Но особенно ценным деликатесом красный тунец считается, когда он засолен и завялен — эн саласон. Из двух оставшихся в Барбате заведений для засола тунца большинство опрошенных жителей города назовут лучшим «Эрпак» (есть еще другой — «Сальпеска»). Из гавани я прошелся на окраину города, где находится их магазин и производственное предприятие. Там, у черного хода, бибикали разворачивающиеся грузовики — объявляли о прибытии трех тунцов с сегодняшнего утреннего леванта́. Внутри, в магазине, девушка в белом халате объяснила мне процесс изготовления мохама — копченого тунца, этой жемчужины тунцовой промышленности Барбата, одного из самых вкусных рыбных деликатесов в Испании. Филейную часть тунца солят и подвешивают для просушки на крышу цеха, где она висит месяц, два, три, в зависимости от погоды, «в общем, это вам подскажет сам тунец». Когда тунец как следует усохнет, уменьшится в размерах и затвердеет, его структура становится такой, как у хорошего соленого свиного окорока. Эта фирма производит и другие продукты высшего качества: уэва — икру тунца, выдержанную таким же способом (этим деликатесом можно посыпать пасту, как это делают на Сардинии). «Эрпак» славится разновидностью икры под названием боттарга, а также ихаром, мясом с брюха тунца, это филе хранится в оливковом масле. Цена этих деликатесов показалась мне заоблачно высокой, но я поскреб по сусекам и все-таки купил одну маленькую порцию икры и еще один небольшой кусочек мохама. Покидая магазин, я уже воображал, как нарежу его тонкими ломтиками, немного приправлю оливковым маслом и приглашу компанию избранных друзей на такое роскошное угощение: аперитив с поджаренным миндалем и бутылкой холодного белого вина мансанильи, его я возьму в фирменном магазине шерри в Санлукар-де-Баррамеда, всего в нескольких милях от побережья.

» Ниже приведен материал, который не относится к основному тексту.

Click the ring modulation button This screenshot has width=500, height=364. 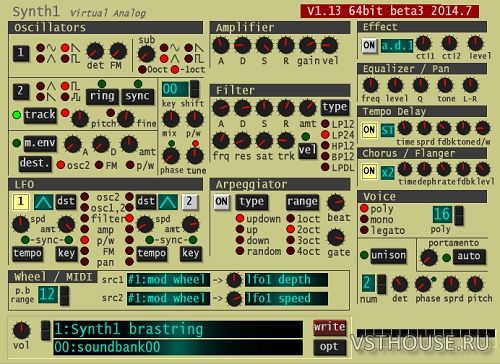102,96
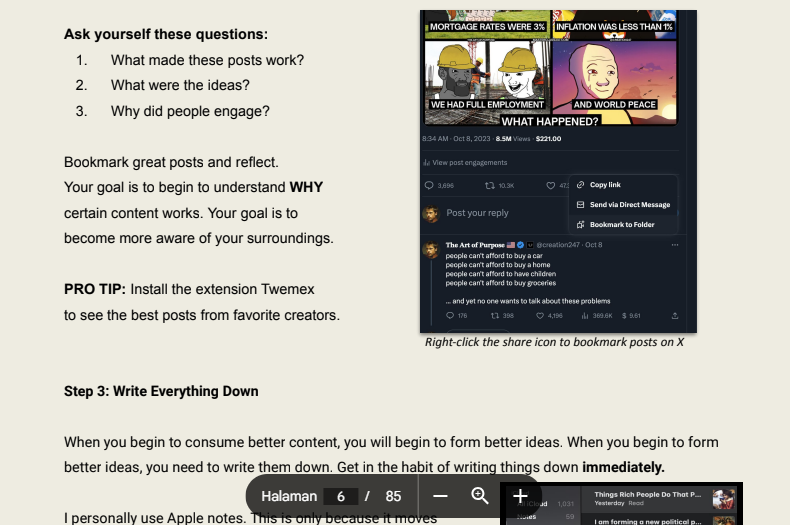Click the magnifier fit-to-page zoom icon
This screenshot has height=525, width=790.
click(x=480, y=496)
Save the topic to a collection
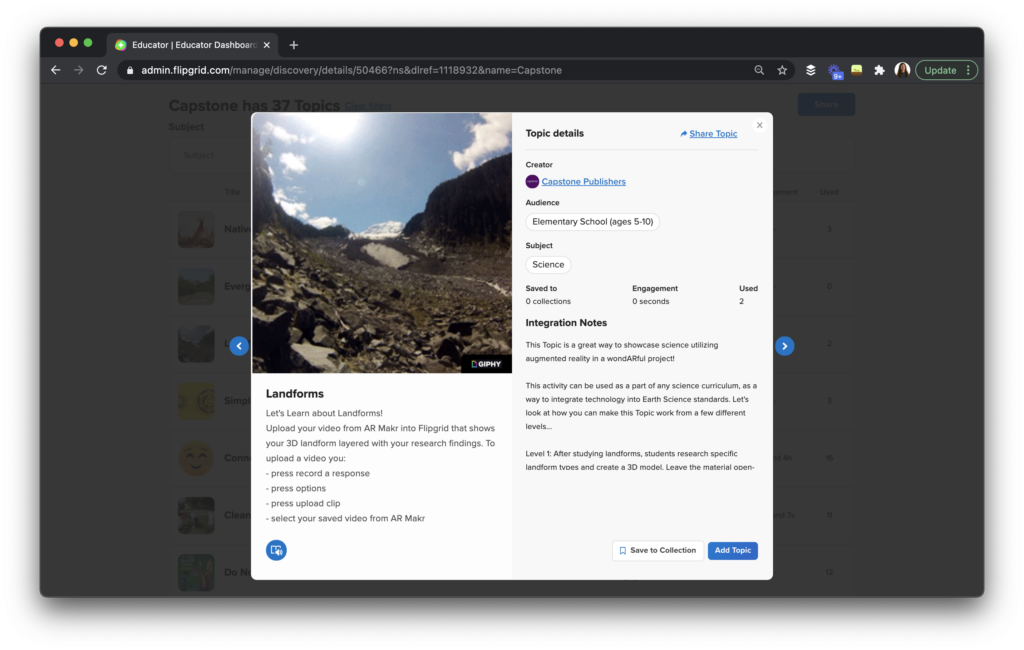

Тут как раз подошло время ланча, а если вы в это время дня захотите в Барбате съесть тунца и готовы не жалеть денег, знайте: из всех ресторанов только в одном заказанное вами блюдо будет соответствовать поданному счету. Когда-то родители Хосе Мелеро владели баром в городке Бехер-де-ла-Фронтера, где по вечерам собирались местные жители — выпить вина, закусить, поиграть в карты. В 1978 году семья переехала в Барбат и открыла ресторанчик под названием «Эль-Камперо», который и сейчас держится наплаву, хотя с тех пор трансформировался в довольно фешенебельный кабачок с сине-белыми полосатыми маркизами и просто кошмарной системой вентиляции. Здесь собираются богатые землевладельцы и местные винные бароны пообщаться за бокалом хорошего шерри и божественными блюдами из морепродуктов.
Я сел за угловой столик поболтать с Хосе. Он оказался невысоким коренастым человеком с аккуратными усиками. На нем была рубашка с короткими рукавами — так в летнее время одеты три четверти взрослого мужского населения Коста-де-ла-Лус. Хосе держался дружелюбно и сдержанно, но когда речь заходила о тунце, его голос становился выше на один-два балла, если считать эмоции по шкале Рихтера.